Do you need an editor?

An editor makes your final work product the best it can be. The editor ensures your work is not only correct in its punctuation, spelling, and word use, but that it also communicates the message you intend. It is also the editor’s responsibility to retain your voice and style. This is key to an editor’s success. If we are good at it, we let the fire show through the smoke.


Why we need editors today more than ever.

In today’s world of real-time communication—the immediacy of emails, blogs, tweets and IMs—it might seem that correct grammar and punctuation are passé and, to some, irrelevant. Are we giving up clarity for speed? The faster we communicate, the less time we devote to ensuring that what we are writing communicates as we intend. But, with fewer words, choosing the ones that best express your thoughts becomes even more important.

Your readers are used to sound bites and 140-character tweets, and their attention spans are compromised. How do you hold them rapt to your every word? Whether you are blogging, creating a brochure, writing an article or the next great American novel, your challenge as a writer is to communicate in a compelling manner to your audience. Having a good editor at your side lets you focus on your message, knowing your editor will focus on the details.


Say what you mean, and mean what you say.

It’s easier said than written.

When we speak, we rely on physical cues. We use facial expressions, hand gestures, and even posture to complement our verbal tone, inflection, pauses, and stops.
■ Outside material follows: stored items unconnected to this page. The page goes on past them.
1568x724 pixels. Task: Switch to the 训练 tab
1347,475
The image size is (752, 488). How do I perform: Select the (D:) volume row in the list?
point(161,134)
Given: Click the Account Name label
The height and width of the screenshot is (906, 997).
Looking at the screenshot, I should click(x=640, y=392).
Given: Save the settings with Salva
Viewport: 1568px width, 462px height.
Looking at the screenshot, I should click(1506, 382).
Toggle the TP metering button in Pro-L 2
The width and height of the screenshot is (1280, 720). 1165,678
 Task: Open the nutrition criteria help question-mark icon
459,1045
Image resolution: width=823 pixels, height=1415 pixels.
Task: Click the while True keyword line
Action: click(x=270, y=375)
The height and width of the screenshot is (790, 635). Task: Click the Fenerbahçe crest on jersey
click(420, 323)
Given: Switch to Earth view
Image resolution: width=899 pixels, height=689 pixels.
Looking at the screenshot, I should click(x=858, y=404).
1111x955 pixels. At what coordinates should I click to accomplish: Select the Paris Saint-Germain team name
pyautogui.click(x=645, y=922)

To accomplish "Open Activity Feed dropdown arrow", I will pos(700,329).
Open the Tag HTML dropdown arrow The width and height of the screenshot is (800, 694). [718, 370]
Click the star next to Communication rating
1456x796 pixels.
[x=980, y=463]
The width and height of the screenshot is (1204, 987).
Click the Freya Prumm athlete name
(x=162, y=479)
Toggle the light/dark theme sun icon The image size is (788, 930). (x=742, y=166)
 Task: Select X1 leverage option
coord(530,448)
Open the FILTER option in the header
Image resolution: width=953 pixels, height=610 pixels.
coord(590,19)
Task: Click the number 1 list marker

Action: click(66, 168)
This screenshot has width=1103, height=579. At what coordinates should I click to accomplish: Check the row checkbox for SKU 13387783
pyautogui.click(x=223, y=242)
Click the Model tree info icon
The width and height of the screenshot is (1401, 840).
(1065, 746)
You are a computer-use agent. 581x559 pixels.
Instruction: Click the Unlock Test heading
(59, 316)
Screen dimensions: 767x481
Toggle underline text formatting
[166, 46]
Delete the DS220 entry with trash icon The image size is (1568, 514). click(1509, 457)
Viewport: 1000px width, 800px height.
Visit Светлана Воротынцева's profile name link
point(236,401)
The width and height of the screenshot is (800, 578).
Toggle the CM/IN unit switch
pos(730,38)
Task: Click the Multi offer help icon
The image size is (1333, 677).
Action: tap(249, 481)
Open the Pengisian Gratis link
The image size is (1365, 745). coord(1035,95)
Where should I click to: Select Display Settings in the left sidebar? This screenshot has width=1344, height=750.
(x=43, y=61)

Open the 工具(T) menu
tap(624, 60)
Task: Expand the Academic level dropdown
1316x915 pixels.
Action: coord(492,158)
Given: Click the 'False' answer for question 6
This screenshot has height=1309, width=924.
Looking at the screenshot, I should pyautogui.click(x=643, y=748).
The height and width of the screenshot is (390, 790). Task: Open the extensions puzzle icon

When we write, we must rely on other, less obvious but no less demonstrative, tools, such as punctuation and word choice. Exclamation points, question marks, commas, ellipses, and em-dashes are our written expressions that deliver our messages the way we intend them to be received.


Writers need editors.

Writers have the ideas, the concepts, the information. You have a message that needs to get to an audience. You may be a creative writer, author, journalist, public relations professional, blogger, or executive. What do you all have in common? The gift of expression. The ability to get your thoughts on paper. What else might you have in common? Blindness. You cannot edit or proofread your own work. You need a second pair of eyes. You need objectivity because often you are too close to your work to assess it fairly. You need someone who can speak on behalf of your readers.

You write because you have a message to deliver. Why put all of your sweat equity into your work, only to have it fall short because you weren’t as clear as you could have been, or you missed a simple typo, misused a word, or made a glaring grammatical mistake? Take heart: embrace the benefits of engaging an editor.